Just by the way of cumulative abuse and ill wish that is hurled on such occasions, I fear for the success and safety of the grand Metro project that has the length and breadth dug up of what once used to be a serene and still orderly capital. Gigantic metropolitans, a world apart from the capital, are now ungovernable by their sheer size. People talk of the lack of drinking water in rural Pakistan; try swishing at what goes for water in these humungous towns of Pakistan.
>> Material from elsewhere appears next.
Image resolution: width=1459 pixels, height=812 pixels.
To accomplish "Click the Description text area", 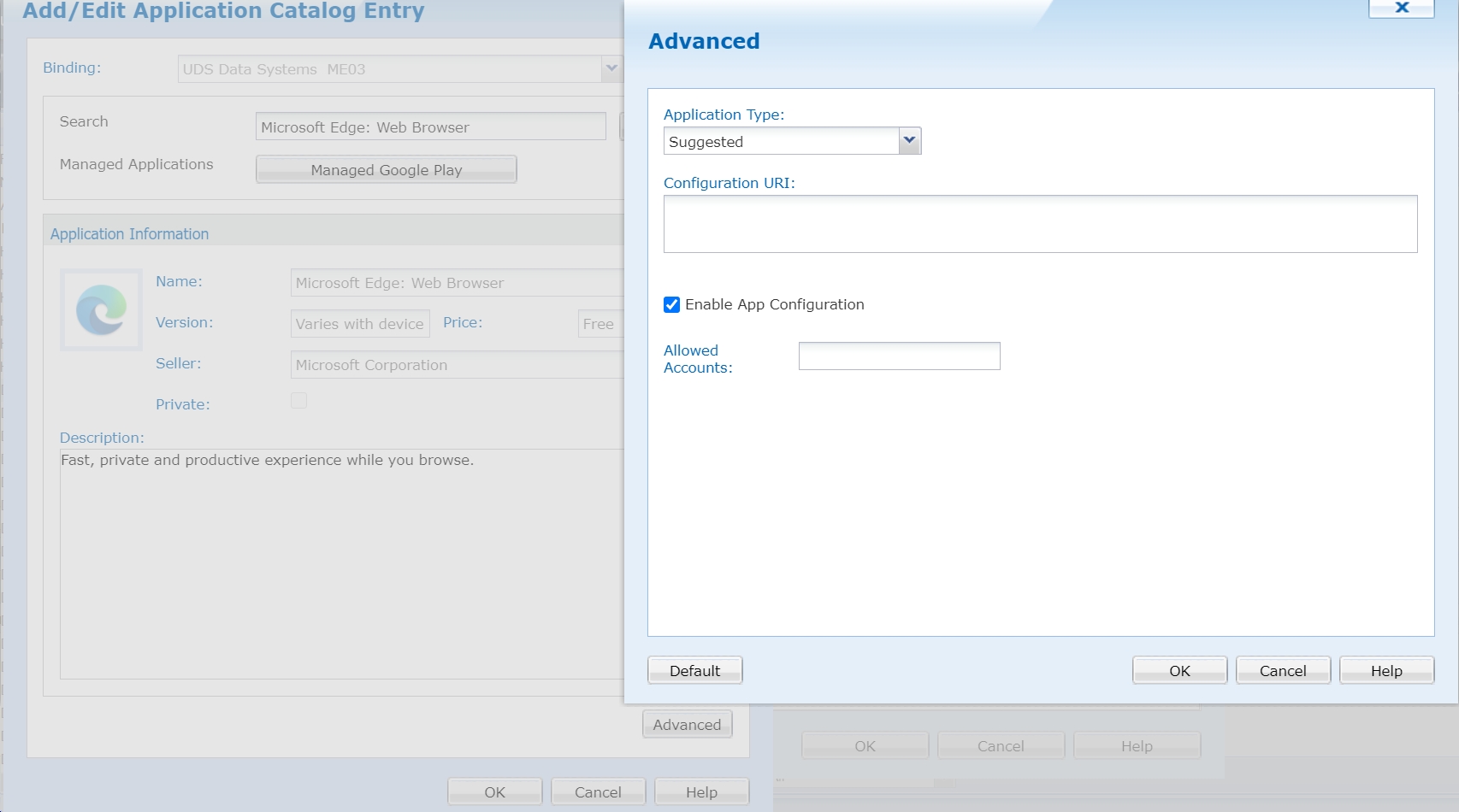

A mix of water and sewerage is what goes for drinking water everywhere. Town planning has not touched us by a distance. Each new settlement is disconnected to any overarching plan of waste disposal; in fact, none exists. Not even in the capital where they deposit their filth and trash in an open ground now being gradually enclosed with expanding habitation. Our answer: periodic ploughing. Ayaz Amir’s plastic bags still refuse to die and protrude unabashedly.

And no, it doesn’t touch anybody, and none is concerned. That is the bigger problem. As I chatted with a lawmaker the evening of the jammed capital, he wasn’t even aware of anything unusual. In Pakistan, you can safely block out the detestable and the distasteful and coexist in your own sweet world of contrived comfort. Having someone from a humble background like Joko Widodo — the Indonesian president — in Pakistan, is a pipedream. Those who proclaim to turn around the day for the poor and the impoverished spew another kind of garbage, which, too, has found no disposal, yet. If indeed Pakistan must float, this will have to change. We need natural empathy, not contrived empathy.


Pakistani society stands at its weakest point in history. Below this, it must simply implode. And it is not entirely its fault. The locus of power, the politicians, the military and the clergy, essentially determine societal attitudes, as well as the society’s level of antipathy. What these leaders of men betray, this nation exemplifies. If we seem aggressive and undisciplined, that is what this nation has internalised as a trend that delivers. If we hold certain impassivity to corruption, that is what is now the norm among the elite. If we don’t observe the law, it is because the powerful don’t observe the law. We remain shorn of a sense of responsibility, bordering on a dead collective conscience, and immune to any sense of a collective social outrage. We are not only impassive, we are civilisationally dead. Our moral manhood left us a long time back.

Our politics cannot live in the 1990s. Sadly, despite the dharnas and the bit of a contrived challenge they have posed to conventional politics, little may have been learnt within the political establishment. And lest we get too excited, I count Imran Khan and all his cohort representatives of the same genre. The politics of patronage must graduate to policy and governance. Policy is universal; not targeted, unless universally targeted. Governance is the attitudinal change that must encompass accountability, rule of law, administrative efficiency and order.

The army must remain focused on what it does best — provide security; essentially external, and internal, when asked. Beyond that, it must politely refuse to become a factor in political game-playing. It must also dispense its traditional proclivity to oversee policy and political direction. It must enable the politicians their freedom to think and pursue policy delineation independently. The days of certifying patriotic credentials of anyone are long past. It is important for the military to know that it doesn’t know everything, especially on policy and governance; such resident belief is injurious and harmful to our national cause.

The clergy having gained recent eminence must use its power and influence to forge tolerance and inclusiveness in society. Religion must be seen as a positive force, not a divisive trend. Scholars of repute from diverse strains need to enunciate a common minimum agenda on religion and religious thought, along with a code of strictly applied discipline among its followers to ensure its negative impact is neutralised and does not pose to society its biggest vulnerability. Inclusion, tolerance and cohesion must be the new mantra among the social religious thinkers to keep Pakistan afloat.

And then, just maybe, we will keep going.

Published in The Express Tribune, November 15th, 2014.